Années 1990 : Urania Cabral, exilée aux Etats-Unis, revient après trente ans d'absence à Saint-Domingue, ville qu'elle a quittée alors qu'elle s'appelait encore Ciudad Trujillo, en l'honneur du dictateur qui fut à la tête de la République Dominicaine de 1930 à 1961. Cueillie par la symphonie brutale et discordante de rues où des Haïtiennes mutiques ramassent les monceaux d'ordures qui jonchent des trottoirs défoncés, elle-même s'interroge sur le sens de ce retour… Son père, l'ex-sénateur Agustín Cabral, est depuis sa rupture d'anévrisme un mort-vivant. Elle brise le silence qui l'a accompagnée dans son exil au fil de longs monologues qui la tiennent au chevet de cet homme envers lequel elle exprime une violente rancune, et au cours d'une visite à sa tante et ses cousines, à qui elle dévoile peu à peu le lourd secret à l'origine de son départ.
****
• CONSIGNE:
Recopiez le passage du texte sur Urania Cabral qui commence aux mots « Années 1990 : Urania » et s'arrête après les mots « de son départ. ». Les données n'ont aucun rôle à jouer ici.

• DONNÉES ENREGISTRÉES:
****
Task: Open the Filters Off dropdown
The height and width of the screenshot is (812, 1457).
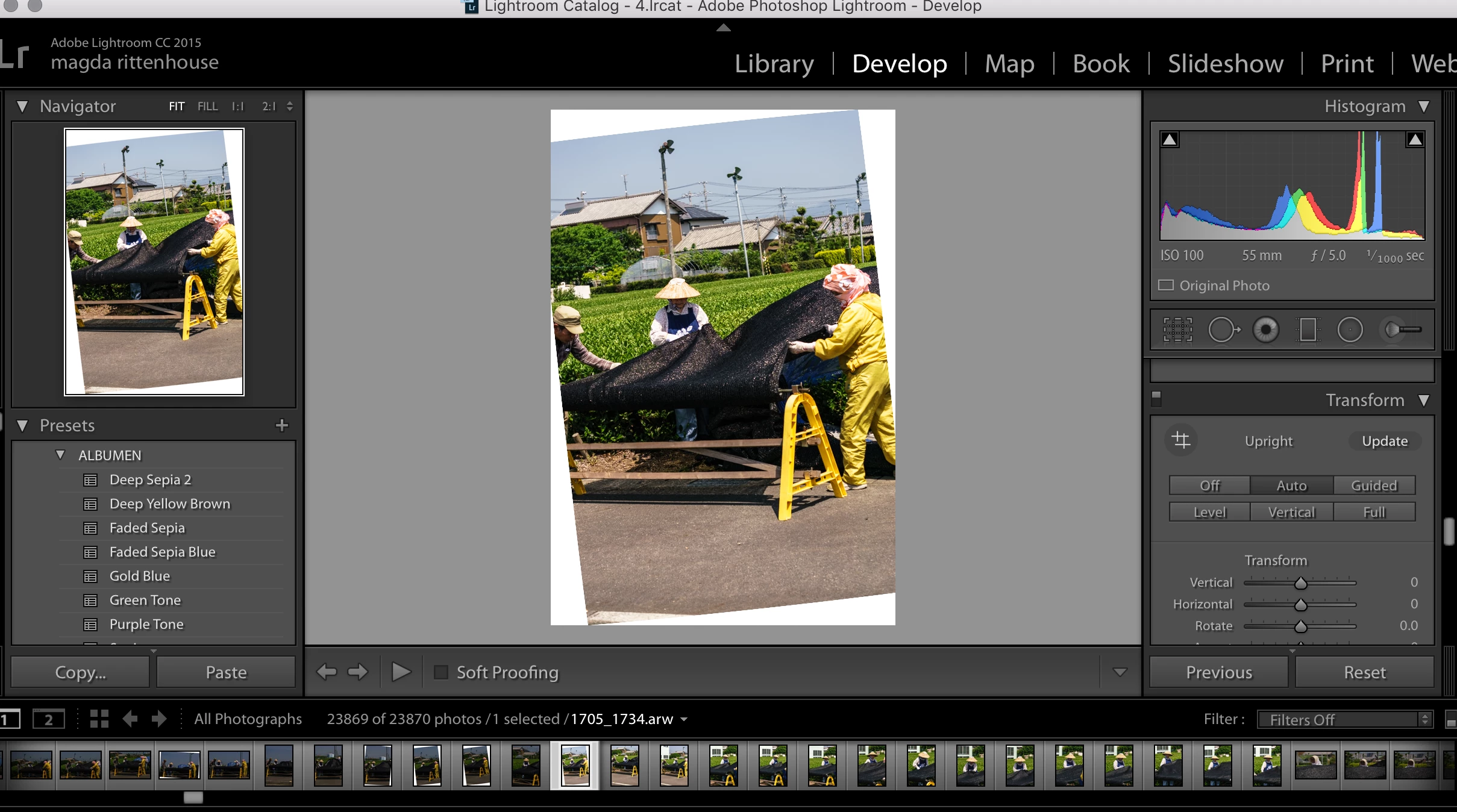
****
• RÉPONSE:
Années 1990 : Urania Cabral, exilée aux Etats-Unis, revient après trente ans d'absence à Saint-Domingue, ville qu'elle a quittée alors qu'elle s'appelait encore Ciudad Trujillo, en l'honneur du dictateur qui fut à la tête de la République Dominicaine de 1930 à 1961. Cueillie par la symphonie brutale et discordante de rues où des Haïtiennes mutiques ramassent les monceaux d'ordures qui jonchent des trottoirs défoncés, elle-même s'interroge sur le sens de ce retour… Son père, l'ex-sénateur Agustín Cabral, est depuis sa rupture d'anévrisme un mort-vivant. Elle brise le silence qui l'a accompagnée dans son exil au fil de longs monologues qui la tiennent au chevet de cet homme envers lequel elle exprime une violente rancune, et au cours d'une visite à sa tante et ses cousines, à qui elle dévoile peu à peu le lourd secret à l'origine de son départ.